Synthesis, characterization and biological evaluation of cationic organoruthenium(ii) fluorene complexes: influence of the nature of the counteranion

Abstract

In this study, five ruthenium arene complexes with fluorene-bearing N,N-(1) and N,O-(2) donor Schiff base ligands were synthesized and fully characterized. Cationic ruthenium complexes 3[X], ([Ru(η⁶-C₆H₆)(Cl)(fluorene-NCH-pyridine)][X] (where X = BF₄, PF₆, BPh₄), were obtained by reacting ligand 1 with [Ru(η⁶-C₆H₆)Cl₂]₂ in the presence of NH₄X salts, whereas neutral complex 4, Ru(η⁶-C₆H₆)(Cl)(fluorene-NCH-naphtholate), was isolated by reacting ligand 2 with the same precursor. It was possible to obtain a cationic version of the latter, 5[BF₄], by reacting 4 with AgBF₄ in the presence of pyridine. All compounds were fully characterized by NMR and HR-ESI-MS whereas some of them were also analyzed by single crystal X-ray analysis. Their in vitro antiproliferative activity was also assessed in human breast cancer cell lines, notably MCF-7 and T47D. Complex 4 and its cationic counterpart 5[BF₄] were found to be the most cytotoxic compounds of the series (IC₅₀ = 6.2–16.2 μM) and displayed higher antiproliferative activities than cisplatin in both cell lines. It was found that 5[BF₄] undergoes a ligand exchange reaction and readily converts to 4 in the presence of 0.1 M NaCl, explaining the similarity in their observed cytotoxicities. Whereas 3[BF₄] and 3[PF₆] were found inactive at the tested concentrations, 3[BPh₄] displayed a considerable cytotoxicity (IC₅₀ = 16.7–27.8 μM).

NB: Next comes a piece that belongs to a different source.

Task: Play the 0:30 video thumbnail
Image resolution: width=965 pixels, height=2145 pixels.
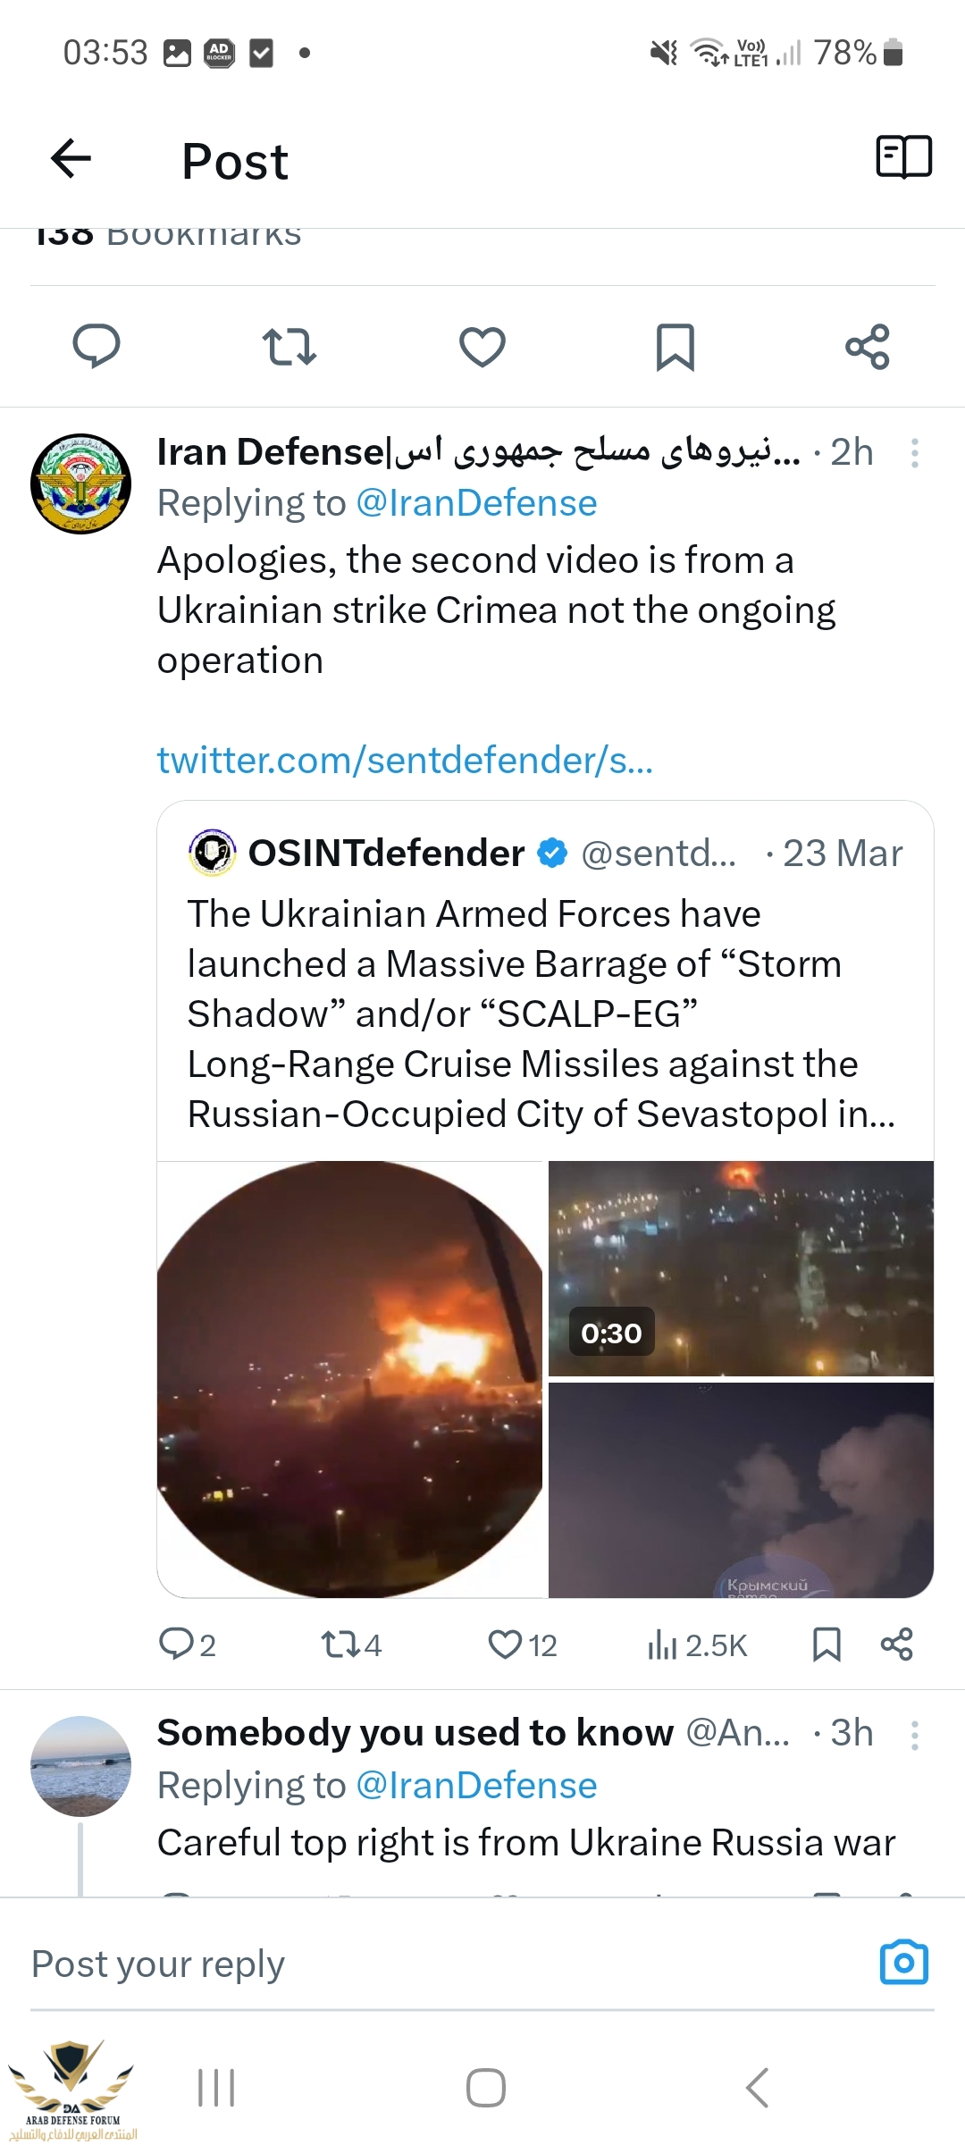Action: (x=741, y=1268)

Notably, 3[BPh₄], 4 (and 5[BF₄]) were active against T47D, a cisplatin resistant cell line. Interestingly, 4 (16.4 μM) was found to be less cytotoxic than 3[BPh₄] and cisplatin (6.6 and 7.9 μM, respectively) in breast healthy cells (MCF-12A). However, in comparison to 4 and cisplatin (at 10 μM), a lower in vivo toxicity was observed for complex 3[BPh₄] on the development of zebrafish (Danio rerio) embryos.